Periapical granuloma represents a chronic inflammatory response secondary to persistent microbial irritation. Despite its relatively common occurrence, diagnosis may be challenging because clinical and radiographic characteristics overlap with other periapical lesions.
Current evidence supports non-surgical endodontic treatment as the most effective and conservative management strategy for most cases. Advances in irrigation protocols, intracanal medicaments, and imaging technologies have improved treatment predictability and long-term outcomes.
In pediatric dentistry, clinicians must carefully evaluate the proximity of the lesion to the permanent successor and consider the impact of infection on craniofacial development. Early intervention is essential to prevent complications affecting eruptive patterns and alveolar bone integrity.
Long-term follow-up is necessary because radiographic healing may require several months or years depending on lesion size and host response.

🎯 Recommendations
▪️ Early diagnosis through routine radiographic examination is strongly recommended.
▪️ Teeth with pulpal necrosis should receive prompt endodontic evaluation.
▪️ CBCT imaging may be beneficial in complex or persistent lesions.
▪️ Strict infection control during root canal therapy improves prognosis.
▪️ Pediatric patients require careful monitoring to protect developing permanent teeth.
▪️ Follow-up radiographs are essential to evaluate bone healing and treatment success.

✍️ Conclusion
Periapical granuloma is a common chronic inflammatory lesion associated with pulpal necrosis and microbial infection. Although frequently asymptomatic, untreated lesions may lead to progressive bone destruction and endodontic complications.
Accurate diagnosis combined with evidence-based endodontic therapy is essential for achieving successful periapical healing. In both permanent dentition and pediatric dentistry, conservative treatment approaches remain the cornerstone of management, while surgical intervention is reserved for persistent or refractory cases.
Early intervention, appropriate radiographic assessment, and long-term follow-up significantly improve clinical outcomes and preserve oral health.

📚 References

✔ American Academy of Pediatric Dentistry. (2024). Guideline on pulp therapy for primary and immature permanent teeth. Chicago, IL: AAPD.
✔ Nair, P. N. R. (2004). Pathogenesis of apical periodontitis and the causes of endodontic failures.
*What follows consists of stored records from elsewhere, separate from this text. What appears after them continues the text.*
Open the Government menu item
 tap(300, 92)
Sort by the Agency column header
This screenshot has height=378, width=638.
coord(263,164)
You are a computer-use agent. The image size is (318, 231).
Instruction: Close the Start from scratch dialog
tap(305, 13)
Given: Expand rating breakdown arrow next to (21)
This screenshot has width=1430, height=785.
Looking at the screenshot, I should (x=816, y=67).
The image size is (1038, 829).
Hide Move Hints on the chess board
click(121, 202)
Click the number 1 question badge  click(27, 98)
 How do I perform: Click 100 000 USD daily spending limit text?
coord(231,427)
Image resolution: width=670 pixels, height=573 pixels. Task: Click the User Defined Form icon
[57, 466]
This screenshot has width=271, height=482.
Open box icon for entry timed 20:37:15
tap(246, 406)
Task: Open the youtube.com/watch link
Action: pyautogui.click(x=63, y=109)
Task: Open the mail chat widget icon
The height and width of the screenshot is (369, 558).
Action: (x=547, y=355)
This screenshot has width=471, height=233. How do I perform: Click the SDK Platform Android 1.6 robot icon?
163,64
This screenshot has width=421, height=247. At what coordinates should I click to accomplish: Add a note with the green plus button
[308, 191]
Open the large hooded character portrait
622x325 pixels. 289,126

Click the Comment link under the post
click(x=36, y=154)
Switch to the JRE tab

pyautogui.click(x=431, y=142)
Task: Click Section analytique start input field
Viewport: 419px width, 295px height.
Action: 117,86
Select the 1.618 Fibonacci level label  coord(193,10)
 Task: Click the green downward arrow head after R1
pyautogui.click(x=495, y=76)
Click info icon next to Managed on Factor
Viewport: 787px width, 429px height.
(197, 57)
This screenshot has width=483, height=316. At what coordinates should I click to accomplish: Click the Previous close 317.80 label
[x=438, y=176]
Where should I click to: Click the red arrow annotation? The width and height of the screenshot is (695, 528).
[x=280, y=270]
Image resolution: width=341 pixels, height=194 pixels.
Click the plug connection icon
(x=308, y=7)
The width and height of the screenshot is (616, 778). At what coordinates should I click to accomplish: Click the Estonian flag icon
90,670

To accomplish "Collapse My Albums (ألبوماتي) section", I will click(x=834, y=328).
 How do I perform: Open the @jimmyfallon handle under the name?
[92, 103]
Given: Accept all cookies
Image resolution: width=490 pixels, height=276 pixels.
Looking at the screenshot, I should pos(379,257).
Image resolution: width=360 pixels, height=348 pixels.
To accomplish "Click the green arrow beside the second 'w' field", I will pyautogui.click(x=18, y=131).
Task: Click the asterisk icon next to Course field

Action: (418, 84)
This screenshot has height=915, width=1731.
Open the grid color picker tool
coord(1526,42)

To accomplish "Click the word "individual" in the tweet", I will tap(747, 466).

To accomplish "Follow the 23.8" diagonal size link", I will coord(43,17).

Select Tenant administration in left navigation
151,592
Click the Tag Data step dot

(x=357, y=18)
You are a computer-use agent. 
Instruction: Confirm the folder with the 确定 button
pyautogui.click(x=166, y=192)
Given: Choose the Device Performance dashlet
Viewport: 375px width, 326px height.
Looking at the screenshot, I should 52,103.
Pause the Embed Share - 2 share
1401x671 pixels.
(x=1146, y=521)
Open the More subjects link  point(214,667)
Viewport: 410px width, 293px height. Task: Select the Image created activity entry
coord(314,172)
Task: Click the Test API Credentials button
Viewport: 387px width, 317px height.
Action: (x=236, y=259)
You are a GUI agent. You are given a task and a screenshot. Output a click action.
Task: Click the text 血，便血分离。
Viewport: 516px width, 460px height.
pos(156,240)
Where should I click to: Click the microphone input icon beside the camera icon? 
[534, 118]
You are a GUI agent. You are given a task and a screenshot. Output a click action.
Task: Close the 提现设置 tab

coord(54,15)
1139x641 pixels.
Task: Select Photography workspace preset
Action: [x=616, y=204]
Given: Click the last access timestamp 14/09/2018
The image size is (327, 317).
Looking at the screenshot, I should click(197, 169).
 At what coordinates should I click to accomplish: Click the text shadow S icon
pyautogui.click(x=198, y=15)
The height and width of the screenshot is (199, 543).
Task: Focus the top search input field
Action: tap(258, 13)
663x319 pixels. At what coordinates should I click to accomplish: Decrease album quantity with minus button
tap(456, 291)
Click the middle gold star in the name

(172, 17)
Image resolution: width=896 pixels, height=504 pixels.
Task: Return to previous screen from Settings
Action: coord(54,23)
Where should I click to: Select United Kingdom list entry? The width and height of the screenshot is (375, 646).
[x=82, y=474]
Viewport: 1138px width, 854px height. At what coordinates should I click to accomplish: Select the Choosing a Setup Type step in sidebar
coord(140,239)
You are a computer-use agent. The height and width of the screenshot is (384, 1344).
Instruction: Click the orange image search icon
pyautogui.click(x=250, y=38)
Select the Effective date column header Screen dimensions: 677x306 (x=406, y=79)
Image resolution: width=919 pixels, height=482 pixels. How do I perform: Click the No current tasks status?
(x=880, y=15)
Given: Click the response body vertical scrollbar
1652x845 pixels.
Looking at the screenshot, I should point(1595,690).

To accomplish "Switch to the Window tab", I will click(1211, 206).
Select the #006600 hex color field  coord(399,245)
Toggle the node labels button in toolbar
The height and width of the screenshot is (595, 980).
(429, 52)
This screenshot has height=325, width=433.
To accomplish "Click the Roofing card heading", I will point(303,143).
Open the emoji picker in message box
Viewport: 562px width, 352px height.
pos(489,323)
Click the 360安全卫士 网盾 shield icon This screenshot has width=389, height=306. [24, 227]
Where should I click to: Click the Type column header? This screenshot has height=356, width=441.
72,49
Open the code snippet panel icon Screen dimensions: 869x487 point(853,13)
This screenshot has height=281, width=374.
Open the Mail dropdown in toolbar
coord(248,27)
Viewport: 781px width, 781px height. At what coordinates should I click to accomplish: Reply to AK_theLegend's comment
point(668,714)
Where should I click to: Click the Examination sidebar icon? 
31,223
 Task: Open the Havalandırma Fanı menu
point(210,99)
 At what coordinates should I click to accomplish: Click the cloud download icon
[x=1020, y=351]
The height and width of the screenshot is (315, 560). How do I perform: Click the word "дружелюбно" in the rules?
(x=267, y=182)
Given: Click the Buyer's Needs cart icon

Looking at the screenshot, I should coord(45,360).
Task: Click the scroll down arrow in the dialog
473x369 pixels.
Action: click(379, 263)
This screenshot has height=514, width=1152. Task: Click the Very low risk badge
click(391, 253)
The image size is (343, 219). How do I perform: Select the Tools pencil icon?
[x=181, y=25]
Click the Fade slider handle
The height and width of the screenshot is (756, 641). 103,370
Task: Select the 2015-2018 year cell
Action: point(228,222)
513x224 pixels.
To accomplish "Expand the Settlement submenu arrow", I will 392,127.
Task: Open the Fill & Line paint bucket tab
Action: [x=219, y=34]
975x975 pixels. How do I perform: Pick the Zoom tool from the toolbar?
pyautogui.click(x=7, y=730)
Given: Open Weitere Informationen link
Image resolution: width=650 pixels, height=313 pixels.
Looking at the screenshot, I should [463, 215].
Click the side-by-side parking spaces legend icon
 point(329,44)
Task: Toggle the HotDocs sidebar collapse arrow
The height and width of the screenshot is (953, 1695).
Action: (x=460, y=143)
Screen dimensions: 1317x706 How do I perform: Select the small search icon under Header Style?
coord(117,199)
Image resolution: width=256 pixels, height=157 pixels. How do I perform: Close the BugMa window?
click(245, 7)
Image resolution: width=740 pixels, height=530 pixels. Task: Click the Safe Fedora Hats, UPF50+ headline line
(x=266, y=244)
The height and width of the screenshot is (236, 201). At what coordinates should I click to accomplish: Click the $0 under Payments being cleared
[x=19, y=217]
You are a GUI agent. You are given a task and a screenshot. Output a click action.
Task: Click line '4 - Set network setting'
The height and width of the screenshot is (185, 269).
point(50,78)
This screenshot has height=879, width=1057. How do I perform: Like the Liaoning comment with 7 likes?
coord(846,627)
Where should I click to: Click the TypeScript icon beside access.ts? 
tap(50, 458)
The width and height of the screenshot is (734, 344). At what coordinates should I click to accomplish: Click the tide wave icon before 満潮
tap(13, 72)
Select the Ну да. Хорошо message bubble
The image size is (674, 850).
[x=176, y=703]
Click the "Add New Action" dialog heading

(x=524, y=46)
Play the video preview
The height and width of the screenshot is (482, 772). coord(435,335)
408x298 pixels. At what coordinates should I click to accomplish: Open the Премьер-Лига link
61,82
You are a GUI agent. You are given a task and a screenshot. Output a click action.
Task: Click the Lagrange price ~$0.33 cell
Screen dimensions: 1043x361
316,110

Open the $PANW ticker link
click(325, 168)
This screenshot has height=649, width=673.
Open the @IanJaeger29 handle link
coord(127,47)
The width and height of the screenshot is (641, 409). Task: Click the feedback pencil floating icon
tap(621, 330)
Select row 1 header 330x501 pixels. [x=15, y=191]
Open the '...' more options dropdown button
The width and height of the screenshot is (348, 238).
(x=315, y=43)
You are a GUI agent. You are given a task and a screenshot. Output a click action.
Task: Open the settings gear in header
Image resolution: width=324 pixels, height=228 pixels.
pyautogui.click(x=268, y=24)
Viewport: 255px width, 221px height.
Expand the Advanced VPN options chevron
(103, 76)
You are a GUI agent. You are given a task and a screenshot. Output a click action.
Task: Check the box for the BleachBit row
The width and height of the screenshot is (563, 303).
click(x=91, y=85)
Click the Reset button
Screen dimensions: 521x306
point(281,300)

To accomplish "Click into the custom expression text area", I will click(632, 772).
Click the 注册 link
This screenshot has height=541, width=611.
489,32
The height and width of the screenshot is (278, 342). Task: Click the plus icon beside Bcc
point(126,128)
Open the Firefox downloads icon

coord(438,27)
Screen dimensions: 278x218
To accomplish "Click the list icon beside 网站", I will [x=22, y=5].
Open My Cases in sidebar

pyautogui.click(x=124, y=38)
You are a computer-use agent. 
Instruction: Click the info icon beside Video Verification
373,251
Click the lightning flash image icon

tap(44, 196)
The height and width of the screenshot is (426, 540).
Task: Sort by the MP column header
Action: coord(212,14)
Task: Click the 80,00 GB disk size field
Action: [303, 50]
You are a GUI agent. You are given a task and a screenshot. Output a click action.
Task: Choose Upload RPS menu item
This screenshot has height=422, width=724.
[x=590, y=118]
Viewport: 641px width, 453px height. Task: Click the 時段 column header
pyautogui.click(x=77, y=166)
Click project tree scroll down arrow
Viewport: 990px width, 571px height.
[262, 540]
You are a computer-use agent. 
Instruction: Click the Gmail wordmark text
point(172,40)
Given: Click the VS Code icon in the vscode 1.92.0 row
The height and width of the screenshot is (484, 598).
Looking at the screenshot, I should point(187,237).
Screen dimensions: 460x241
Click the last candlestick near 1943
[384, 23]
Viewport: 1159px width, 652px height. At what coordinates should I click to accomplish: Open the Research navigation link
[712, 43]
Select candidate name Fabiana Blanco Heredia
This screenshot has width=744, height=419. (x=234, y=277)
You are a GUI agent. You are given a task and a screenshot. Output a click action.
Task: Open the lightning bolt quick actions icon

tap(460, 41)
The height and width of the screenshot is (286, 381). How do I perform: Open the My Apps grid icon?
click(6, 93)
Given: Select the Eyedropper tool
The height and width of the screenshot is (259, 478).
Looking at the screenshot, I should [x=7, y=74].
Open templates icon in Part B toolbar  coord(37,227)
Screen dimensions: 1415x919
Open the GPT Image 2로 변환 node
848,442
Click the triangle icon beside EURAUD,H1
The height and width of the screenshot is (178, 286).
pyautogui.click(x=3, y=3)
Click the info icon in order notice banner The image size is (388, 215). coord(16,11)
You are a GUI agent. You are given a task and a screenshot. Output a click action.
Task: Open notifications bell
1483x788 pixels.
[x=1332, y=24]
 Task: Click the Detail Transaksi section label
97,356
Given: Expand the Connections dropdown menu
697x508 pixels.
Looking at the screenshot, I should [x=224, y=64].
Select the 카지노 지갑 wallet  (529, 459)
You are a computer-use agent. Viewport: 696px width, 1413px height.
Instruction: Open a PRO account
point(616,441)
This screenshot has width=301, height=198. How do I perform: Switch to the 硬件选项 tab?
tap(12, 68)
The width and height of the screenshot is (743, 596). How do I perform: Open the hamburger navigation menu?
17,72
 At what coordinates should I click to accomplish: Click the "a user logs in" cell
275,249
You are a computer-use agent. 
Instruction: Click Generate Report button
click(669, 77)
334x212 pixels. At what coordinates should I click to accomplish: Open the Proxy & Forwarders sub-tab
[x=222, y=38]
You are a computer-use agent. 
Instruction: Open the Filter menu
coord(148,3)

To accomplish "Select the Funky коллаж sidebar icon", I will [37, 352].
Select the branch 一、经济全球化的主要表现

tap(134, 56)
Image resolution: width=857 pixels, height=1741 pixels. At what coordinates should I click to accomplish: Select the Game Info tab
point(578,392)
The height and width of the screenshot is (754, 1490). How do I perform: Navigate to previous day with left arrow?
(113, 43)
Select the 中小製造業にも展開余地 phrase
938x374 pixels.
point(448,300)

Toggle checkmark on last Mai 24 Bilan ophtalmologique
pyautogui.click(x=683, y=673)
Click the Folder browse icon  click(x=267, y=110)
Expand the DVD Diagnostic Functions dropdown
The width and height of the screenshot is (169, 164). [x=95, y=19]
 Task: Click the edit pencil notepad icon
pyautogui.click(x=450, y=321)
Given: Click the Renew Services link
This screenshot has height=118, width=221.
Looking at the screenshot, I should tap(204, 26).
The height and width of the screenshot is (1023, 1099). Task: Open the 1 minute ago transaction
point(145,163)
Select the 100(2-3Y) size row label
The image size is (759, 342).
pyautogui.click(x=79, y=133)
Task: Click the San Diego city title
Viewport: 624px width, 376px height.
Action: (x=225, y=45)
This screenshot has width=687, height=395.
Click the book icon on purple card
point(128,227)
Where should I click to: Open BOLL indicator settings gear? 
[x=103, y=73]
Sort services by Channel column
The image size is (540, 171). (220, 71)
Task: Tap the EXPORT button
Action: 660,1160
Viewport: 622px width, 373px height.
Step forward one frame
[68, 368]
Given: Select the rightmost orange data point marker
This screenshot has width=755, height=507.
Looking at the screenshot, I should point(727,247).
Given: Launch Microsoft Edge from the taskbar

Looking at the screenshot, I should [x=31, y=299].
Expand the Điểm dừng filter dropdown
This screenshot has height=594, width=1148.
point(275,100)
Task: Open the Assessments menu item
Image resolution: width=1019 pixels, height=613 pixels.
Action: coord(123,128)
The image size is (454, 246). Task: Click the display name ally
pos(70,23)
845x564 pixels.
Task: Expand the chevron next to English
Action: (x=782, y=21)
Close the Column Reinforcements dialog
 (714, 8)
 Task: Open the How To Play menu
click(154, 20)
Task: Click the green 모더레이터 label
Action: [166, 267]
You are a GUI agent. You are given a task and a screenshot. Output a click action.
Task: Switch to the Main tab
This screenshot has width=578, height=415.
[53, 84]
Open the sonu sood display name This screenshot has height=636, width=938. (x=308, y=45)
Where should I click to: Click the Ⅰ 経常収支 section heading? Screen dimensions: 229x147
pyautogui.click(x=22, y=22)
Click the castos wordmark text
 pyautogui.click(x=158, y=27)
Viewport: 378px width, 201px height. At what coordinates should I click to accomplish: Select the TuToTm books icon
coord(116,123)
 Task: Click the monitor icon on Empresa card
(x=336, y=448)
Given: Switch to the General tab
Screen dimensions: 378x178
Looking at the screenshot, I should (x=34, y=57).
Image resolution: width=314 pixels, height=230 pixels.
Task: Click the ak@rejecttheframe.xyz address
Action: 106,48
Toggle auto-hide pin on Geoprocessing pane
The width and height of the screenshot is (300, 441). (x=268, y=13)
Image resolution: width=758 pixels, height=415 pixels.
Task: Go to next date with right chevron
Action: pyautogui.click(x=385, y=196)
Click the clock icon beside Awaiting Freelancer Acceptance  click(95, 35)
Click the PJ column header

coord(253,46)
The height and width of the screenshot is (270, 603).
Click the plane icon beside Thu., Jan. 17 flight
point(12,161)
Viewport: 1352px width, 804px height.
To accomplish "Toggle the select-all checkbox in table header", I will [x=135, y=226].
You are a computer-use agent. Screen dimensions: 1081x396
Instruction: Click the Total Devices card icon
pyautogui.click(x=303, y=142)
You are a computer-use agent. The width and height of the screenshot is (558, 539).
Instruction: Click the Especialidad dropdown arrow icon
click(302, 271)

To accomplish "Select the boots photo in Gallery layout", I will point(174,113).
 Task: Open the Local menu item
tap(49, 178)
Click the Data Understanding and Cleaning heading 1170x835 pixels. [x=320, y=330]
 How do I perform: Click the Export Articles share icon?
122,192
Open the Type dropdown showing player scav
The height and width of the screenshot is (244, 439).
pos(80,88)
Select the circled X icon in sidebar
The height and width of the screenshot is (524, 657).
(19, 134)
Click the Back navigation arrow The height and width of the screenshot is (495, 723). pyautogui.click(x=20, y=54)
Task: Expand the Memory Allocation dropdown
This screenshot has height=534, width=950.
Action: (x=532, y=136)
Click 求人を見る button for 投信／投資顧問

Critical Reviews in Oral Biology & Medicine, 15(6), 348–381. https://doi.org/10.1177/154411130401500604
✔ Siqueira, J. F., & Rôças, I. N. (2008). Clinical implications and microbiology of bacterial persistence after treatment procedures. Journal of Endodontics, 34(11), 1291–1301.e3. https://doi.org/10.1016/j.joen.2008.07.028
✔ Torabinejad, M., & Walton, R. E. (2015). Endodontics: Principles and Practice (5th ed.). Elsevier.
✔ Tsesis, I., Rosen, E., Tamse, A., Taschieri, S., & Del Fabbro, M. (2010). Diagnosis of periapical lesions using cone-beam computed tomography. Quintessence International, 41(10), 827–835.
✔ Weine, F. S. (2004). Endodontic therapy (6th ed.). Mosby.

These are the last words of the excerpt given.